The animals were randomly divided into 11 groups of five each. After reaching an advanced tumor stage, local photosensitization was achieved by peritoneal lavage with 5 mL ALA solution (pH 6.5, Medac, Wedal, Germany) of two different concentrations (1.5% and 3.0%). Photosensitization times (interval between ALA application and fluorescence laparoscopy) of 0.5, 1, 2, 4, and 8 hours were chosen. The animals were then kept under subdued light conditions to avoid photobleaching and phototoxic reactions.

Fluorescence Laparoscopy (Imaging System)

Conventional white-light laparoscopy followed by fluorescence laparoscopy was performed after the photosensitization interval using the D-Light system (Karl Storz). The system is based on a 300-W xenon short-arc lamp with special optical properties to focus high intensities of light into a light guide for endolaparoscopic use. Two different illumination modes are possible: a conventional white-light mode for standard endoscopic/laparoscopic procedures and a specific blue light (380–440 nm) mode for protoporphyrin IX fluorescence excitation. The modes can easily be switched any time by a footswitch or directly by a button on the CCD camera head. The fundamental principle of fluorescence diagnosis is to exploit the optimal optical contrast between the fluorescent tumor and its surrounding healthy, nonfluorescent or less-fluorescent tissue. To enhance the emitted fluorescence of the tumor, special spectral filters (cutoff or long-pass filters;Fig. 2) in the laparoscope eyepiece block the blue excitation light. They allow only a defined part of the blue light to reach the examiner’s eye and the detection camera, resulting in a red–blue contrast between tumor and normal tissue.

graphic file with name 14FF2.jpg

Figure 2. Optical characteristics of the D-Light system (Karl Storz, Tuttlingen, Germany) for fluorescence detection. Blue excitation (380–440 nm) light (I) is blocked by an observation filter in the scope eyepiece (II). A strictly defined amount of blue light (approximately 2%) passes the filter (Δ). This allows color contrast and orientation in the fluorescence negative areas. The protoporphyrin IX spectrum is shown in (III) with the typical peak at 635 nm and a lower secondary emission peak in the far red around 700 nm.

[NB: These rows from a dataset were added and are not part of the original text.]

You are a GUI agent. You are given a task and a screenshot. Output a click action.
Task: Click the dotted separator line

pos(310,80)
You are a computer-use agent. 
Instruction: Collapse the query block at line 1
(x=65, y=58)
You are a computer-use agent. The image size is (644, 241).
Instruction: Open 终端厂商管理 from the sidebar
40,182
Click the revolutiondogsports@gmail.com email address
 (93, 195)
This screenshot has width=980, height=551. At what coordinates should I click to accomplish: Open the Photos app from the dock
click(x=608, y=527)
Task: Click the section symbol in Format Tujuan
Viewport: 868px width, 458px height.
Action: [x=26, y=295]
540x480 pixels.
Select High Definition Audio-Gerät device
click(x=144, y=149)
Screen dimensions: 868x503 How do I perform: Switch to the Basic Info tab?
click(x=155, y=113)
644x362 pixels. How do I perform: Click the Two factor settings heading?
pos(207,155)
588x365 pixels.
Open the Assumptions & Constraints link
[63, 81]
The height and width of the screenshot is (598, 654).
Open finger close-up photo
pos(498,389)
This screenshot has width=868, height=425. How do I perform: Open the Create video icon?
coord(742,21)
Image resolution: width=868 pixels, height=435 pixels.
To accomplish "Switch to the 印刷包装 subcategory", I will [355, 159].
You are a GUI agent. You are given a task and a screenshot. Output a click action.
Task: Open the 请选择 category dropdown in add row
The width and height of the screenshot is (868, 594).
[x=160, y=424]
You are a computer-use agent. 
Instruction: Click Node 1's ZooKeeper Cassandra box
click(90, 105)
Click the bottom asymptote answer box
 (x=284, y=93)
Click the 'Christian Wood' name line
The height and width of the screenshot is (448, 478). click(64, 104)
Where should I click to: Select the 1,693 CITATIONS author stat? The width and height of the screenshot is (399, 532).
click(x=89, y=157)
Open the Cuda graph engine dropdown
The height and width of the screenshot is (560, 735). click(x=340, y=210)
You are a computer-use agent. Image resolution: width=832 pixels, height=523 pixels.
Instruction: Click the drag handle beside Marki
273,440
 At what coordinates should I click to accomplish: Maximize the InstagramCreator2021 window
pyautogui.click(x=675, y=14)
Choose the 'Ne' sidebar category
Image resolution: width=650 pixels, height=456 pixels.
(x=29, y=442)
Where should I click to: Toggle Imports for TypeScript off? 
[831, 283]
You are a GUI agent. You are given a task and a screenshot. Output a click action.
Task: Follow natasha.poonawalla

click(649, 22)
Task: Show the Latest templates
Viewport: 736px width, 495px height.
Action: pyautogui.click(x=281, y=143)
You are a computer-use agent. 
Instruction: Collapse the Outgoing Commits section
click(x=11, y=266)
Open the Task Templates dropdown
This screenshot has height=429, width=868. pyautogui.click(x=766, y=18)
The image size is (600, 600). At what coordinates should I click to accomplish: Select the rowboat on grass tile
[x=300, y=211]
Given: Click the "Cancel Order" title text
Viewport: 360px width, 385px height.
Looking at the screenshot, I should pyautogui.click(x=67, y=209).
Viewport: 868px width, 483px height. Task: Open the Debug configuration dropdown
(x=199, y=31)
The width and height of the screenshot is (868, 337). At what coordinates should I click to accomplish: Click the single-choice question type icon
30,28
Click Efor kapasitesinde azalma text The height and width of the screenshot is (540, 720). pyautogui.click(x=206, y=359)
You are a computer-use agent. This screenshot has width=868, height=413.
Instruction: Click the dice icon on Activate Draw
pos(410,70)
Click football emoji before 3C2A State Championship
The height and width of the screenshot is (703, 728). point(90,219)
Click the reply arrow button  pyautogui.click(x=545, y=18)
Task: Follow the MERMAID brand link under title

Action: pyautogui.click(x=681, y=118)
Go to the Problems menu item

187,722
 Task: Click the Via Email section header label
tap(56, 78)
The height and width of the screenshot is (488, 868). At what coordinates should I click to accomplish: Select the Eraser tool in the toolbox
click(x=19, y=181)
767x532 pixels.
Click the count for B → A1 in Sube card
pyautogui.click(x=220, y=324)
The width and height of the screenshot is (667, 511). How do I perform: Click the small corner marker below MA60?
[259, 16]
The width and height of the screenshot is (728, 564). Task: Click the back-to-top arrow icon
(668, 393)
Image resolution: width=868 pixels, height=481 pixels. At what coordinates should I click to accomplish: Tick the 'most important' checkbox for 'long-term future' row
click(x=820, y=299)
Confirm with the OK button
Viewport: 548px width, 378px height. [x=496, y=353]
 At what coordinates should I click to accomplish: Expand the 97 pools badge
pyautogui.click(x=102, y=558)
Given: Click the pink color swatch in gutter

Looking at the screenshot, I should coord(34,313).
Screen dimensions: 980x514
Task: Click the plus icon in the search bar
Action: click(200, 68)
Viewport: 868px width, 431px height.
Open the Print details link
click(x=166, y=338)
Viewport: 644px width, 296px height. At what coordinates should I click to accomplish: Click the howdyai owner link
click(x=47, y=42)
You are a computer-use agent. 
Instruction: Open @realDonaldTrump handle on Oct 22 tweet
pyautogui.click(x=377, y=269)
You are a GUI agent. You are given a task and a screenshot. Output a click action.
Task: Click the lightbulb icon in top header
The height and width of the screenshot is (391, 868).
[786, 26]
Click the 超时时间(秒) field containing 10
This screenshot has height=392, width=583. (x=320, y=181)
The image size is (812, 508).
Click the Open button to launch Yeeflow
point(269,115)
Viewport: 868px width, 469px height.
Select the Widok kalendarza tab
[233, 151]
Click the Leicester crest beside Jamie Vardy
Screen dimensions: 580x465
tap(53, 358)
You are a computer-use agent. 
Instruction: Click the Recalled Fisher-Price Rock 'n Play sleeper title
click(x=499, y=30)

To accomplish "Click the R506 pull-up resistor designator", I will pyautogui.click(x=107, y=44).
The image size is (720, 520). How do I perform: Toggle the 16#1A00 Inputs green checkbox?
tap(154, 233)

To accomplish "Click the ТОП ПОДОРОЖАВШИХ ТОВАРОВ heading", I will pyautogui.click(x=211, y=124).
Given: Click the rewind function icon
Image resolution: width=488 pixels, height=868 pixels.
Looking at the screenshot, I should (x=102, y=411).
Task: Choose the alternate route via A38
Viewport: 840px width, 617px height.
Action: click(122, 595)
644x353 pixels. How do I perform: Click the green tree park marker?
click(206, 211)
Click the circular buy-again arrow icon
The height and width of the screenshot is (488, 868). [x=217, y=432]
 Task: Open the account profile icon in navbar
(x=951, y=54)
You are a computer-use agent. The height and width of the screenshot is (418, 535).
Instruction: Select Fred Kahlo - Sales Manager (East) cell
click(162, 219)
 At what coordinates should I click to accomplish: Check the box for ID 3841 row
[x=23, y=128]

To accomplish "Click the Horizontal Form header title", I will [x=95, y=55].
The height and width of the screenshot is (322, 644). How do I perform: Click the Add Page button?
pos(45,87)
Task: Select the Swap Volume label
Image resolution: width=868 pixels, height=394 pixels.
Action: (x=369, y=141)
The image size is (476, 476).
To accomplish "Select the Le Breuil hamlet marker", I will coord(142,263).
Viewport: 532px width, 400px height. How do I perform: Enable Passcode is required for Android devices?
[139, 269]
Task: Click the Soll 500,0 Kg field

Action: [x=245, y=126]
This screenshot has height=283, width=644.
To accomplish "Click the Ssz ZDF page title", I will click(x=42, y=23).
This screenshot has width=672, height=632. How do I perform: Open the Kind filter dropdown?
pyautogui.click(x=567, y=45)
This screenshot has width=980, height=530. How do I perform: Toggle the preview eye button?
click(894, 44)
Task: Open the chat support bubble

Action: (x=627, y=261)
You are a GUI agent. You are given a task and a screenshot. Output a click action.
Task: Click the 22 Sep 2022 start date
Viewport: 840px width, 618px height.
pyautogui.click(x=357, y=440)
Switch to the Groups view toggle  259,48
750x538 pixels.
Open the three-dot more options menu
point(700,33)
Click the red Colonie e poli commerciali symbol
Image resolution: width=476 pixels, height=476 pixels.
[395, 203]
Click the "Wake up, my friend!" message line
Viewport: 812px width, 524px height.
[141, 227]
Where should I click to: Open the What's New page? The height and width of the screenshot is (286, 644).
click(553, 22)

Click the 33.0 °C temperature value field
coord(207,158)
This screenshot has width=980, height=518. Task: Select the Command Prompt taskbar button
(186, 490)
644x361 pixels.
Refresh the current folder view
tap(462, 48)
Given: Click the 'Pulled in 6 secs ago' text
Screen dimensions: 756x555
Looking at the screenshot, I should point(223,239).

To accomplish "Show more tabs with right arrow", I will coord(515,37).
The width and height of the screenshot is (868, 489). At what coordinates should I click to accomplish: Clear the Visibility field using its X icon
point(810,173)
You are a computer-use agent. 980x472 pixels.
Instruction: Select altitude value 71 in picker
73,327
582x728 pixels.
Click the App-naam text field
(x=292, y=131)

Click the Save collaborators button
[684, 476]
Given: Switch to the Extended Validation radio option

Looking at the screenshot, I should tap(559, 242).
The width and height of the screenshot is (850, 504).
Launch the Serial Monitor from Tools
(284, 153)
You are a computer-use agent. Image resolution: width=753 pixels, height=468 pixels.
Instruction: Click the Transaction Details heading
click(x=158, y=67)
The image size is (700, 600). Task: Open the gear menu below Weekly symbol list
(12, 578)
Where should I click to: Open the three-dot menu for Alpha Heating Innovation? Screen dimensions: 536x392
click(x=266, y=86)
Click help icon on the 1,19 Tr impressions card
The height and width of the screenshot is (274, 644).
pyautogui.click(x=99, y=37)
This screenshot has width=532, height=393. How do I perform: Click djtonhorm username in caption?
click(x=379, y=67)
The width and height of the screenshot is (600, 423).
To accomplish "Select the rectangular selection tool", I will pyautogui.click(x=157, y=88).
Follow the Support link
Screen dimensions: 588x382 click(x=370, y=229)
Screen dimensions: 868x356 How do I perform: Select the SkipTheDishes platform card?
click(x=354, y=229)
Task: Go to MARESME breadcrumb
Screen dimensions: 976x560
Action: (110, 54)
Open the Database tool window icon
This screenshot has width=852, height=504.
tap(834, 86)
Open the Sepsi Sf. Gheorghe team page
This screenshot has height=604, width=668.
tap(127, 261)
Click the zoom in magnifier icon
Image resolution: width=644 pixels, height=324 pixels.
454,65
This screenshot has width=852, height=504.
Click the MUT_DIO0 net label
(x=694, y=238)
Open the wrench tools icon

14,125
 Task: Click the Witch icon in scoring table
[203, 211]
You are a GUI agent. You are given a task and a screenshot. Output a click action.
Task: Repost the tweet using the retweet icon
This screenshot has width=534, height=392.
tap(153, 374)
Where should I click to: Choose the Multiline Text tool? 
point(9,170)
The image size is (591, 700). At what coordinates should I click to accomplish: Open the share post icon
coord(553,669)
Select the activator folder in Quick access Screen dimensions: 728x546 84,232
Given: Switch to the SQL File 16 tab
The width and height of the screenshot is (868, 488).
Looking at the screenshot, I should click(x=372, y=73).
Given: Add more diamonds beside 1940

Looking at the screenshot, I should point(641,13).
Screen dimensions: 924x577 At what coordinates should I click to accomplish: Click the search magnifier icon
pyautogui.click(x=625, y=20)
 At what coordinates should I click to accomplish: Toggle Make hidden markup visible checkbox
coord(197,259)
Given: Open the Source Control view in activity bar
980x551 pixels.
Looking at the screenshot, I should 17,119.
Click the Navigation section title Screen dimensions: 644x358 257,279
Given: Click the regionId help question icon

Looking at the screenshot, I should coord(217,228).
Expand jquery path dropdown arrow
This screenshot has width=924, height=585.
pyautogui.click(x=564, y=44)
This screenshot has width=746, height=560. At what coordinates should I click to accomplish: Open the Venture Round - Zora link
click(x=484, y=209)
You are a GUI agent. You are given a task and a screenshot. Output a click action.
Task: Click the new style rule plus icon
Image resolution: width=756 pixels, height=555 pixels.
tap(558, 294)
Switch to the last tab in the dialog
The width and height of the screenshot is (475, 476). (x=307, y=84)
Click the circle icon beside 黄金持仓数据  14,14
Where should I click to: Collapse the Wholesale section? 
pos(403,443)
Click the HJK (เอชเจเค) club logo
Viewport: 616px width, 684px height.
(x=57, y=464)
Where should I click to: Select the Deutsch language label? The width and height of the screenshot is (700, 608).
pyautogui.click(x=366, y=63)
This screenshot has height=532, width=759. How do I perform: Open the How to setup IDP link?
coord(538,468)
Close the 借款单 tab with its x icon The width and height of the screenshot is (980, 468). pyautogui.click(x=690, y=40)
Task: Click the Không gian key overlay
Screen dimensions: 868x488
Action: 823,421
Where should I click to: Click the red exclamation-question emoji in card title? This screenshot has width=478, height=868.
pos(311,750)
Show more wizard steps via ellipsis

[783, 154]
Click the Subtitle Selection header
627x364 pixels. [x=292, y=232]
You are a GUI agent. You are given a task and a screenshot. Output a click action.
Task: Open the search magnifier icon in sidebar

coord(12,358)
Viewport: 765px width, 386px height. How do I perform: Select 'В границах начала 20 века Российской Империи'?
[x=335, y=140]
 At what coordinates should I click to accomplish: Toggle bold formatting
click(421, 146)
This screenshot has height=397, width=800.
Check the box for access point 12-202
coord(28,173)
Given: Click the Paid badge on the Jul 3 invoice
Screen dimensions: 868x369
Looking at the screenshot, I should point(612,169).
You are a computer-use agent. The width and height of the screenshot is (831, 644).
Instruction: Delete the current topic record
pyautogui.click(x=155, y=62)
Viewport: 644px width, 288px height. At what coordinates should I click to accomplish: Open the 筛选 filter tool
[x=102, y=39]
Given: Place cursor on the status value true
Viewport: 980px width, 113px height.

First, a complete examination of the entire abdominal cavity was performed using white light. All tumors detected were counted and the exact location of the tumors was mapped. The same procedure was performed in the fluorescence mode. Previously detected tumors were evaluated according to their fluorescence aspect and the peritoneum was examined for additional fluorescent tumors. All detected tumors were categorized according to their fluorescence characteristics into three groups: M tumors were macroscopically visible and not fluorescent (false-negative tumors); MF tumors were macroscopically visible and fluorescent; and F tumors were fluorescent but macroscopically not visible (representing the increased sensitivity of laparoscopy using fluorescence diagnosis).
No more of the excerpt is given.